(Stored data entries)
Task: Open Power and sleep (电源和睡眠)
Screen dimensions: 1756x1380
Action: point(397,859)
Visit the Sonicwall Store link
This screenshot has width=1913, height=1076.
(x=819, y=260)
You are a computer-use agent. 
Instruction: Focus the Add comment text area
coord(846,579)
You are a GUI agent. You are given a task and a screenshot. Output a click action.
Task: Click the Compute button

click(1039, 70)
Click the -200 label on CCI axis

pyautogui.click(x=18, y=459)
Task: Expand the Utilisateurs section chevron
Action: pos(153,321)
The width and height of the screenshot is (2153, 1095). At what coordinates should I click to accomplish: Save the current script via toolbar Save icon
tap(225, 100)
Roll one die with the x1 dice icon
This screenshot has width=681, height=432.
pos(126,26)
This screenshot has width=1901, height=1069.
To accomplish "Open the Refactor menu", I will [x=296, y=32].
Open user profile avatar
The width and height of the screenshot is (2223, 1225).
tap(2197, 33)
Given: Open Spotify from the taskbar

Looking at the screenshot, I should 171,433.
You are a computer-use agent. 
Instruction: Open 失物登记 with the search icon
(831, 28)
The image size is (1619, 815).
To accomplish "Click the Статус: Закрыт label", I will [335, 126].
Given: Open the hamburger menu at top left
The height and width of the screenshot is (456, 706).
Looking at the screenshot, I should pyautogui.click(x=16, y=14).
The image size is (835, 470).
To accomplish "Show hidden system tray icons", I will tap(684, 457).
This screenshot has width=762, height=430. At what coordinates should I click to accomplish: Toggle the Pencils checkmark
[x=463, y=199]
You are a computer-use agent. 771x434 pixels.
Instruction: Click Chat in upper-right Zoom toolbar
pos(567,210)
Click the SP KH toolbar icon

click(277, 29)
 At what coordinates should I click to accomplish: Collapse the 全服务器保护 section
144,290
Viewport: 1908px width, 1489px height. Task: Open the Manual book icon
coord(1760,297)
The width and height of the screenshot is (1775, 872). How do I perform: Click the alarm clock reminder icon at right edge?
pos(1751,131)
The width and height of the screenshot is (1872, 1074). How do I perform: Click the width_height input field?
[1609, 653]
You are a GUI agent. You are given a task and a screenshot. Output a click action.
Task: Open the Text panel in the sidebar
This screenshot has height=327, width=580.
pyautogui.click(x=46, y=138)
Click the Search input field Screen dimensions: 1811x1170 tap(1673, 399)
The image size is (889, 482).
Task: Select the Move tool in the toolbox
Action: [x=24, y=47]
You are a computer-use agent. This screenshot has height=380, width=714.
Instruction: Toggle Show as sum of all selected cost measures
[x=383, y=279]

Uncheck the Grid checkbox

(WHAT IS BEING ASKED)
The word "will" appears in some lines of the data; state how many such lines there are, and nothing further.

(EXERCISE RESULT)
3